Search the entries for the word "agent". Copy every line where it turns up.

= Records supplied =
# # # # # # #
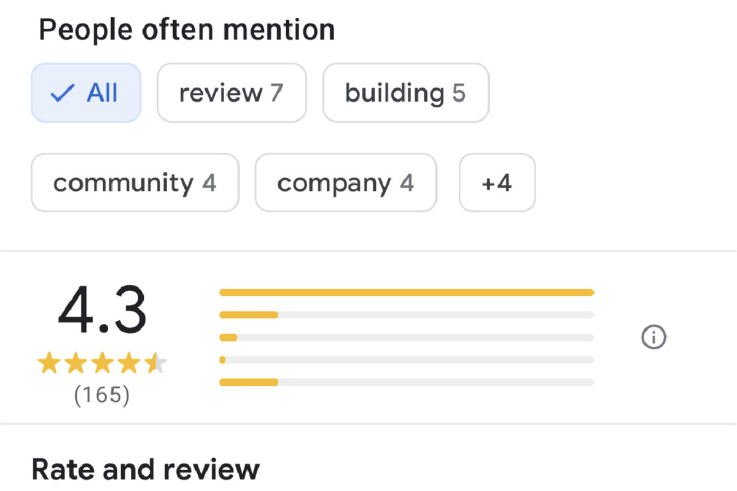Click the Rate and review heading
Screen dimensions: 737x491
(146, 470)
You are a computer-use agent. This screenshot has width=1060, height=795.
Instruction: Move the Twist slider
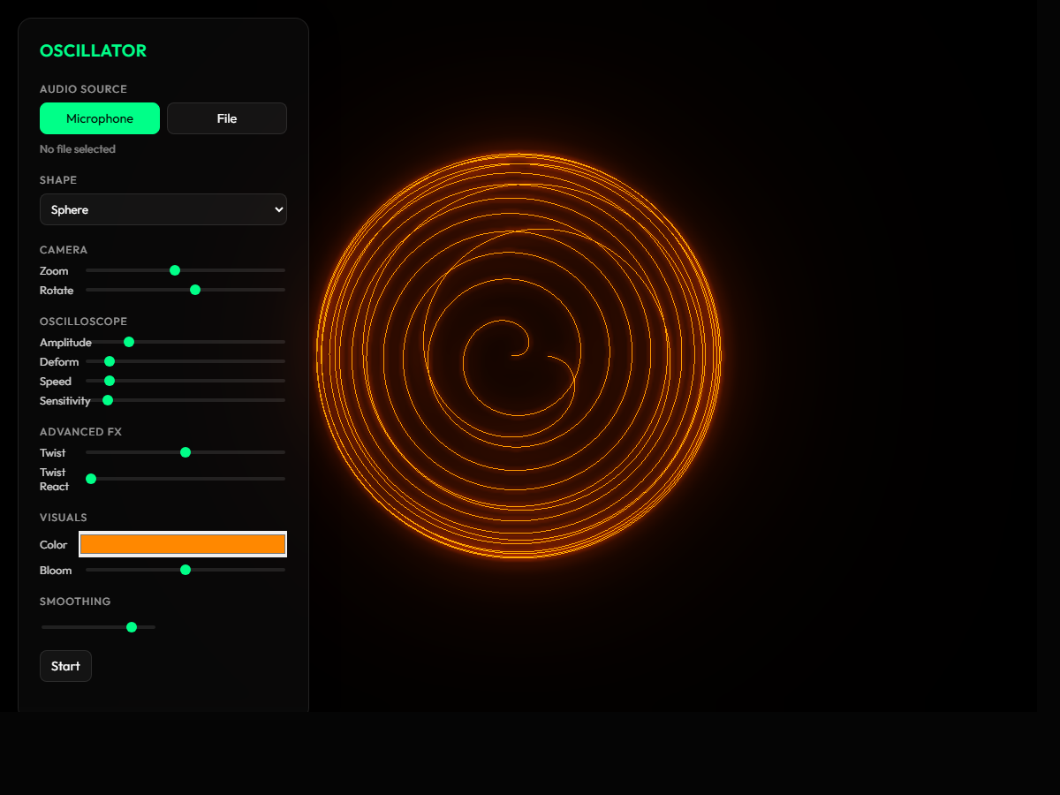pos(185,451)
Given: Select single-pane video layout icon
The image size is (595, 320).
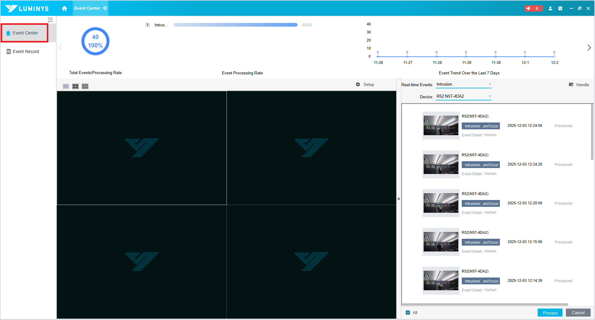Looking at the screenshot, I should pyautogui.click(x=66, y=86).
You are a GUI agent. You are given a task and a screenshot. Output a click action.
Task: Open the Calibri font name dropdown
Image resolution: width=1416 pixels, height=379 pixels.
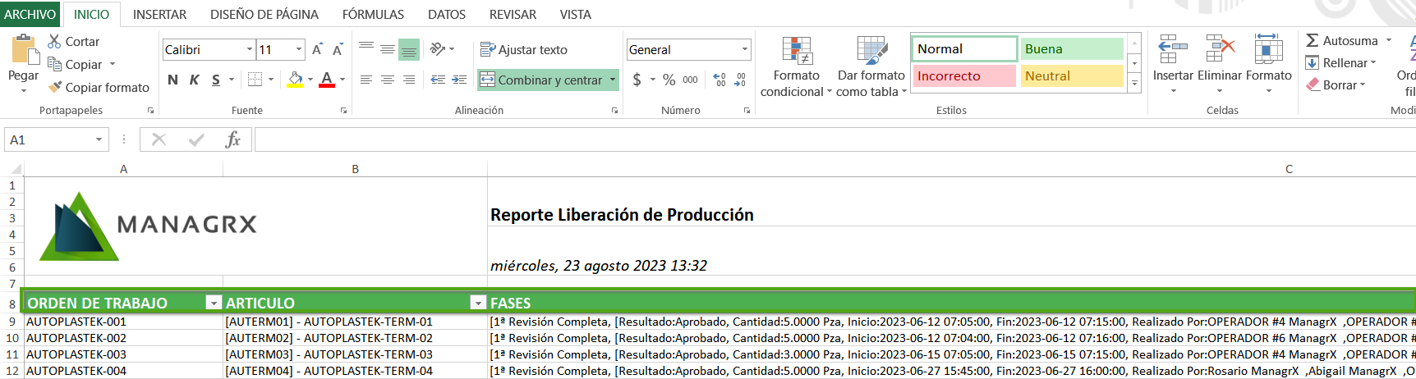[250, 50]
# # # # # # #
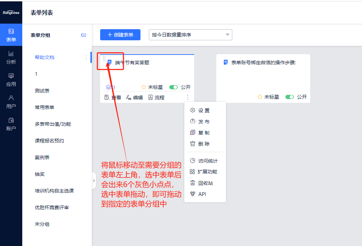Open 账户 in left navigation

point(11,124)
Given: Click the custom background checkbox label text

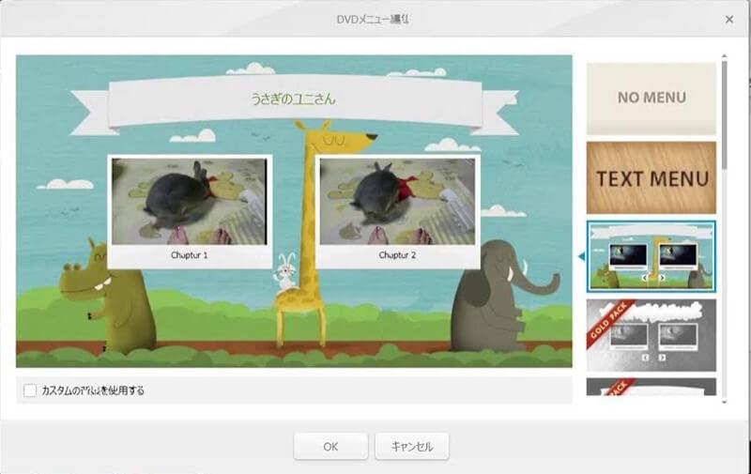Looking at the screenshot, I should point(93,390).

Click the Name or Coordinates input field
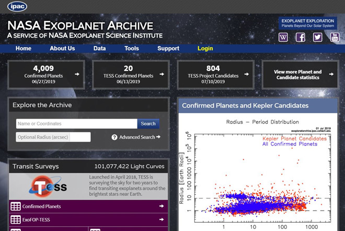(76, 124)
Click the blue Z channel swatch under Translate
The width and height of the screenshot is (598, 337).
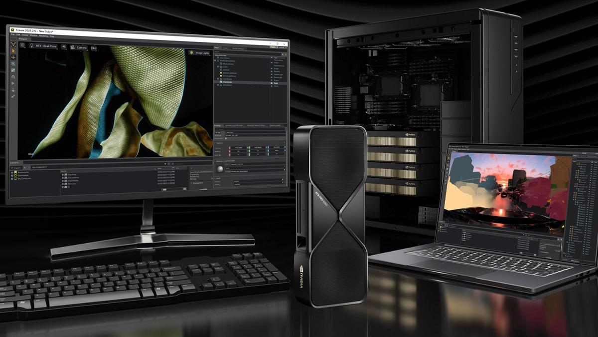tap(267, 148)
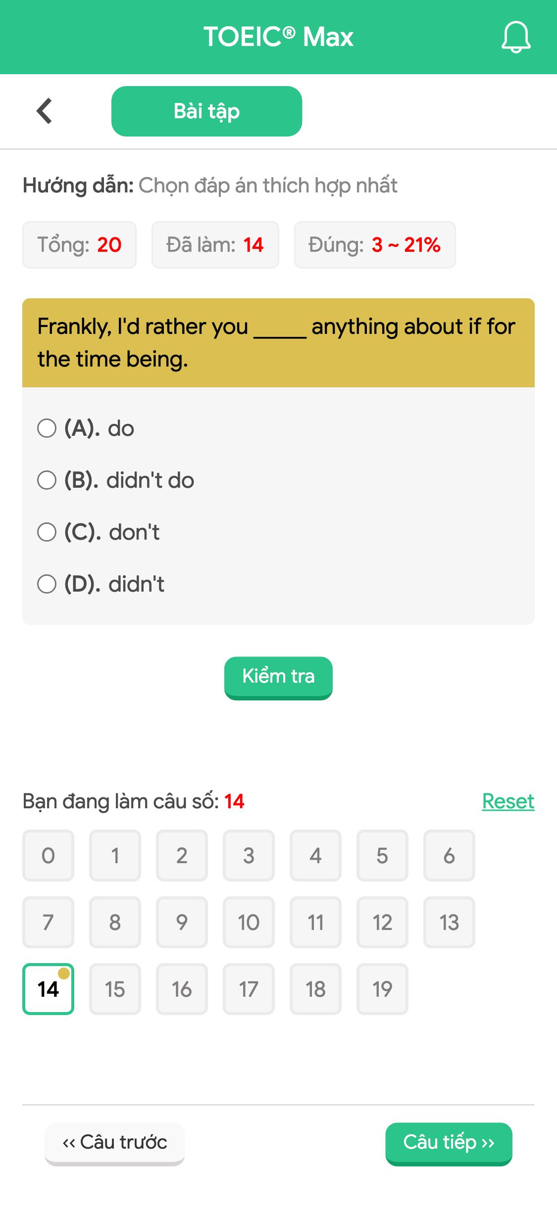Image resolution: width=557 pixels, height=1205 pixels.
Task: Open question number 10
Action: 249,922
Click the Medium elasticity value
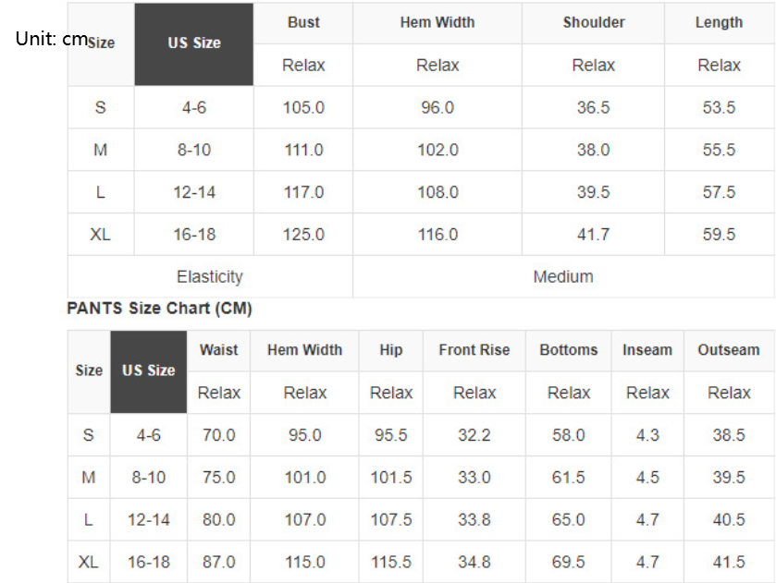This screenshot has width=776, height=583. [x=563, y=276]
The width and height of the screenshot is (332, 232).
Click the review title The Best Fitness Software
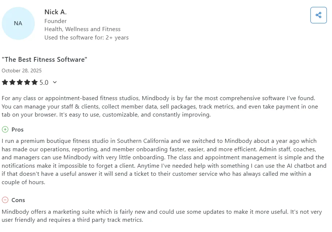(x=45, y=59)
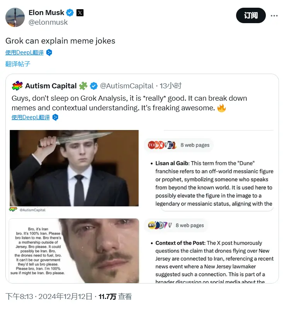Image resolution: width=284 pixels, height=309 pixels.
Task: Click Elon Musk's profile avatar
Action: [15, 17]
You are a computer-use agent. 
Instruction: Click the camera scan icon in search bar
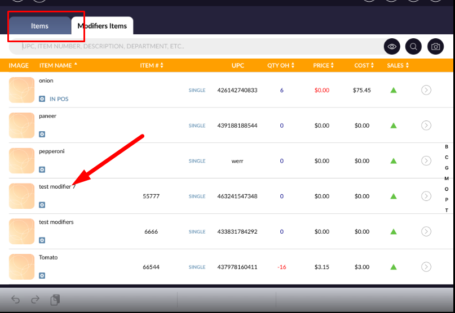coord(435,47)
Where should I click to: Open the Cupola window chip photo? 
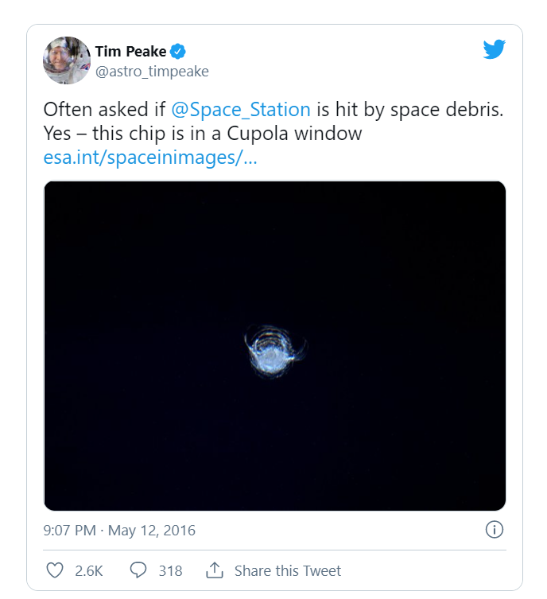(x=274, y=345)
# # # # # # #
= Exercise result =
You are a computer-use agent. This screenshot has width=1060, height=795.
You are a GUI agent. You are given a task and a screenshot. Output a click action.
You are a computer-use agent. 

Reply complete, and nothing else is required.